La nueva sentencia, publicada en el portal institucional del TC, regresa a la fiscalía la investigación en contra de la presidenta del gobernante Partido Nacionalista, al acoger un Recurso de Agravio Constitucional presentado por la procuraduría del Ministerio Público.

Determina, además, que se debe notificar al órgano de control interno del Ministerio Público para que investigue la "conducta funcional" de los fiscales que tuvieron a su cargo una investigación similar realizada en 2009 "y determine si existió o no omisión de funciones en el desarrollo de dicha investigación."

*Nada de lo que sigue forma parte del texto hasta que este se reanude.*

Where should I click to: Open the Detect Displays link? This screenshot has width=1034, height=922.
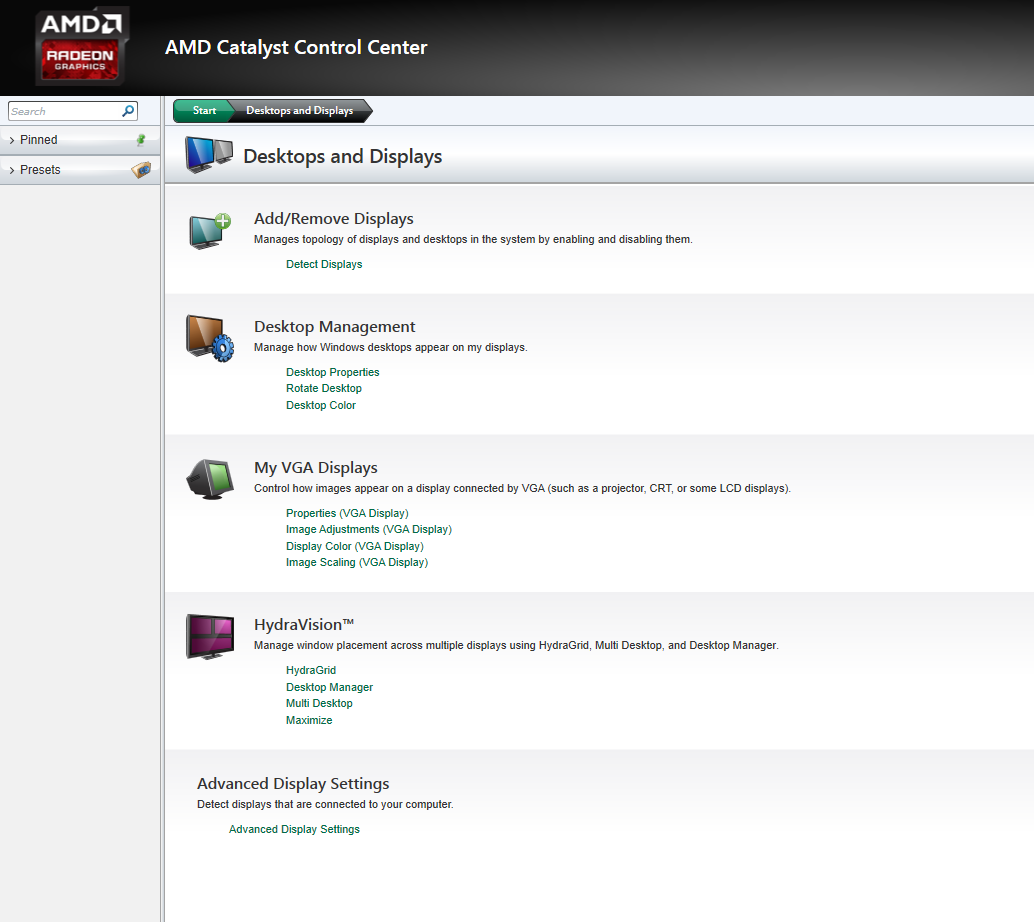pos(324,264)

La Fiscalía ha investigado a Heredia en los últimos meses por una denuncia de presunto caso lavado de activos por los aportes que recibió el Partido Nacionalista durante las campañas electorales del 2006 y 2011.

En la investigación están incluidos el empresario Martín Belaunde Lossio, actualmente en prisión, y otras personas, entre ellos el hermano de la primera dama, Ilan Heredia.

La fiscalía también ha ordenado un peritaje grafotécnico a cuatro agendas que se atribuyen a Heredia y que la oposición política considera que contienen información contable sobre los aportes que recibió el nacionalismo.

Heredia niega que esas agendas le pertenezcan e indica que ya ha sido investigada por presunto lavado de activos en el período 2005-2009 por lo que considera que el tema debe ser archivado.

La decisión del TC coincidió con la destitución de la abogada Julia Príncipe como procuradora de Lavado de Activos en medio de un enfrentamiento con el ministro de Justicia, Gustavo Adrianzén, quien también renunció hoy al cargo para evitar ser destituido por el Congreso, dominado por la oposición política.

Adrianzén había sido acusado de impedir que los procuradores del Estado declaren a los periodistas sobre el caso Heredia, lo que llevó a una polémica pública con la procuradora Príncipe.